The Role of Feedback in Dynamic Crowdsourcing Contests: A Structural Empirical Analysis
成果类型:
Article
署名作者:
Jiang, Zhaohui (Zoey); Huang, Yan; Beil, Damian R.
署名单位:
Carnegie Mellon University; University of Michigan System; University of Michigan
刊物名称:
MANAGEMENT SCIENCE
ISSN/ISSBN:
0025-1909
DOI:
10.1287/mnsc.2021.4140
发表日期:
2022
页码:
4858-4877
关键词:
crowdsourcing contests
feedback
econometric analysis
structural modeling
Dynamic game
摘要:
In this paper, we empirically examine the impact of performance feedback on the outcome of crowdsourcing contests. We develop a dynamic structural model to capture the economic processes that drive contest participants' behavior and estimate the model using a detailed data set about real online logo design contests.

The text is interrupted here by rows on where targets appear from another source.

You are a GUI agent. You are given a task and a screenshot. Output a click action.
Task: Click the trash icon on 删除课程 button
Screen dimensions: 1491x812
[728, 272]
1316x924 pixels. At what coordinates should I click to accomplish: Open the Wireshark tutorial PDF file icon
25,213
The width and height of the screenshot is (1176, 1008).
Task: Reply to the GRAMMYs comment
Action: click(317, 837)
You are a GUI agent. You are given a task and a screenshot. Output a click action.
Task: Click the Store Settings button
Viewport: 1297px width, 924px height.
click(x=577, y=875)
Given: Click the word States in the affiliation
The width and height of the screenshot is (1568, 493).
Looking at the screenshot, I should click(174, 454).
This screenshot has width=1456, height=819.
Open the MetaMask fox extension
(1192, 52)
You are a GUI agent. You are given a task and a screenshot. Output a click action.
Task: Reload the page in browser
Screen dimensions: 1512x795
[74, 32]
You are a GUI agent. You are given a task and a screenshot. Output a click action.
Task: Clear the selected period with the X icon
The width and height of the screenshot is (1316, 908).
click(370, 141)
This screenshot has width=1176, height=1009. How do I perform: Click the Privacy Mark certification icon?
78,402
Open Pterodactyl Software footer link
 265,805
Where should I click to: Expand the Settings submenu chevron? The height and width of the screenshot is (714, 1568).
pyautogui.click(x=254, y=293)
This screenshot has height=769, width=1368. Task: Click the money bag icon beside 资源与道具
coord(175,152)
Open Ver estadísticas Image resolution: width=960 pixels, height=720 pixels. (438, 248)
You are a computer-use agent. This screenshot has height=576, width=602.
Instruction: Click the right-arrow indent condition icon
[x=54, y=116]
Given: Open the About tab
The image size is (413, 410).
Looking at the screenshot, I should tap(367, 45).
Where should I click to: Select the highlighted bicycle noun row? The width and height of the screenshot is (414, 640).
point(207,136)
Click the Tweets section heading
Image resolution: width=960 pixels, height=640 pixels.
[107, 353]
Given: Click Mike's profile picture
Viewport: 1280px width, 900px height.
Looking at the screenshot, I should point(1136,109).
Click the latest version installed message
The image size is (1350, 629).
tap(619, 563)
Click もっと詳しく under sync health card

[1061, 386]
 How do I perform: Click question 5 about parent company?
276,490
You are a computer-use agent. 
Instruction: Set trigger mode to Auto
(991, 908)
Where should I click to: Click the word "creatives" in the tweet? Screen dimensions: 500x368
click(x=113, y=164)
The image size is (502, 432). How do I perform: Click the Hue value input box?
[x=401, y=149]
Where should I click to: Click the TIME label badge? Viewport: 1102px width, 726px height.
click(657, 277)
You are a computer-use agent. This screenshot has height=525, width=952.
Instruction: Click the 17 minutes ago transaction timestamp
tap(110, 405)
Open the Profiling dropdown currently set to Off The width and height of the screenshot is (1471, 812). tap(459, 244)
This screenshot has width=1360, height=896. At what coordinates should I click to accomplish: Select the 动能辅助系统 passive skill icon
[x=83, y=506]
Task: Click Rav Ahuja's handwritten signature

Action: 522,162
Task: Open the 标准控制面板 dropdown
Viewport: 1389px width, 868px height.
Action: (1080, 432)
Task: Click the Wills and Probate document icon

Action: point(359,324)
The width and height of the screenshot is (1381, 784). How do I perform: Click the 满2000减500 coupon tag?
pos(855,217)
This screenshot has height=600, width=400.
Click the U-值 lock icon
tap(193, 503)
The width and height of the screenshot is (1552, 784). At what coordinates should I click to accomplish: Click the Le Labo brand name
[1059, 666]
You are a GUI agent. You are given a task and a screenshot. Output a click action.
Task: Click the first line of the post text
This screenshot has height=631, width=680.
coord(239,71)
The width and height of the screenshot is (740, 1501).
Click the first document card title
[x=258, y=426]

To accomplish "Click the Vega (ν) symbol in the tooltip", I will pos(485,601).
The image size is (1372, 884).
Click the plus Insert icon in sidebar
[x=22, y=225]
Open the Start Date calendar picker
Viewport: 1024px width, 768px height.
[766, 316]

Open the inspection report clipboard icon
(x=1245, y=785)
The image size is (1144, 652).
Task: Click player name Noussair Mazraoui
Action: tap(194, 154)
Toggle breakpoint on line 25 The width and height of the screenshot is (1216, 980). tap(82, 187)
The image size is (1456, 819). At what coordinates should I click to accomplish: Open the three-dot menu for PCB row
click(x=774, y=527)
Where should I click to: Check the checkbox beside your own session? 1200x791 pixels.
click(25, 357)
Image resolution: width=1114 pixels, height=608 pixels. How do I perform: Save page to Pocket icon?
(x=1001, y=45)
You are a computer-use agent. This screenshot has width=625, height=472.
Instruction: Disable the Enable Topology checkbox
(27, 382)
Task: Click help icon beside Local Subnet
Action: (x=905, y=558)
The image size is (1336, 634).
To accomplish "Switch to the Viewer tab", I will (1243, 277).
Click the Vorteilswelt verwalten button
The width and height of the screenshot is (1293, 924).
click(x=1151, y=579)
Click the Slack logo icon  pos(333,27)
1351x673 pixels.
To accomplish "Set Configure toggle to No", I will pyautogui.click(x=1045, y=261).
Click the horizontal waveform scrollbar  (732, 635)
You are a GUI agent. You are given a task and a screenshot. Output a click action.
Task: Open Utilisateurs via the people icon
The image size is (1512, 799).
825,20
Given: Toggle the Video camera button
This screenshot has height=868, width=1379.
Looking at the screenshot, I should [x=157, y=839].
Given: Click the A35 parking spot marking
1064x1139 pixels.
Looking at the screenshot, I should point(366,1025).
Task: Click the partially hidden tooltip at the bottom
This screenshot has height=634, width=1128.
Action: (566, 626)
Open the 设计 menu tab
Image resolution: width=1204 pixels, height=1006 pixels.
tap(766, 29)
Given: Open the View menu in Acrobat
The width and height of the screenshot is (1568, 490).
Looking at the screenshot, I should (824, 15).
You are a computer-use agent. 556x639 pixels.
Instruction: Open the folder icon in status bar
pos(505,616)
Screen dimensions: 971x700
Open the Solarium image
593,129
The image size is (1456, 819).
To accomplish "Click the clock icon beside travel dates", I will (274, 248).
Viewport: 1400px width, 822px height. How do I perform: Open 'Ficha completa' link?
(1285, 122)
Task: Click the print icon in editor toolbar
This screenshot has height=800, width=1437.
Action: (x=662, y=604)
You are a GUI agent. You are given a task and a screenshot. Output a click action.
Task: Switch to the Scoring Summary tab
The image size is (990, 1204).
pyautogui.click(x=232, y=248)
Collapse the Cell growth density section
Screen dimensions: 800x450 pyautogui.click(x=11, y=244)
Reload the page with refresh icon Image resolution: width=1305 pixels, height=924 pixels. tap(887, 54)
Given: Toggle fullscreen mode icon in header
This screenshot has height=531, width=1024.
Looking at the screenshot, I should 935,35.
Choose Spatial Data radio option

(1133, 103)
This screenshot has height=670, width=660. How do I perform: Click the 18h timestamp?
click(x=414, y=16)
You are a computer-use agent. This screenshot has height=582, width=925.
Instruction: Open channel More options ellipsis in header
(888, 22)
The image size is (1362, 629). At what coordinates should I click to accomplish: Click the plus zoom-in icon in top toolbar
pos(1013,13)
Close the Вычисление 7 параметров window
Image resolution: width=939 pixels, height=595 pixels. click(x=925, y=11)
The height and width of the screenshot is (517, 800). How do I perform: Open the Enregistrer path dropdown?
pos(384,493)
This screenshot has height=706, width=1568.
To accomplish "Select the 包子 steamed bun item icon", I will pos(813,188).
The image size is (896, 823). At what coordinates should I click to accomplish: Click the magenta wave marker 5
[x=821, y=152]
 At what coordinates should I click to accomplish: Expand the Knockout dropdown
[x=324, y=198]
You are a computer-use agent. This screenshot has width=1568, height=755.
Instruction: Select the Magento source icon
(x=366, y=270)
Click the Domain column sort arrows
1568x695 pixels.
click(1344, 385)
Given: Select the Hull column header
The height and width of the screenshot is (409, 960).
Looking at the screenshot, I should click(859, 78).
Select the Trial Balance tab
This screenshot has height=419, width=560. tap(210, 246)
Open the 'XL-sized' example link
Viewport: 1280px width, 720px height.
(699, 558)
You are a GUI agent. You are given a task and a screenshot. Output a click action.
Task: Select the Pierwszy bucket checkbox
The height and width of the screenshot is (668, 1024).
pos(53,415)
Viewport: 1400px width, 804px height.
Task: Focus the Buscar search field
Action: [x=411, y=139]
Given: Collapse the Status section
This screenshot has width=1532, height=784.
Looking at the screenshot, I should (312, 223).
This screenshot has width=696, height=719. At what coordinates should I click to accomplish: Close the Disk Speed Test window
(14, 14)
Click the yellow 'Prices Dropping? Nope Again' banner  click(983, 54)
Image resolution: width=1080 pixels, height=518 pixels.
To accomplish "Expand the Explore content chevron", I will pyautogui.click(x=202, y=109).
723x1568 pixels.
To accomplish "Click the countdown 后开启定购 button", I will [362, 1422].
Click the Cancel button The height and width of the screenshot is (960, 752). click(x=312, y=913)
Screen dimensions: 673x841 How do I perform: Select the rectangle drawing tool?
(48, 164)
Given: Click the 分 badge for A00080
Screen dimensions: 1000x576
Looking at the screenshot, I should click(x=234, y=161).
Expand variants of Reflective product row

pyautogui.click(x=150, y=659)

Our rich model captures key features of the crowdsourcing context, including a large participant pool; entries by new participants throughout the contest; exploitation (revision of previous submissions) and exploration (radically novel submissions) behaviors by contest incumbents; and the participants' strategic choice among these entry, exploration, and exploitation decisions in a dynamic game. Using counterfactual simulations, we compare the outcome of crowdsourcing contests under alternative feedback disclosure policies and award levels. Our simulation results suggest that, despite its prevalence on many platforms, the full feedback policy (providing feedback throughout the contest) may not be optimal. The late feedback policy (providing feedback only in the second half of the contest) leads to a better overall contest outcome.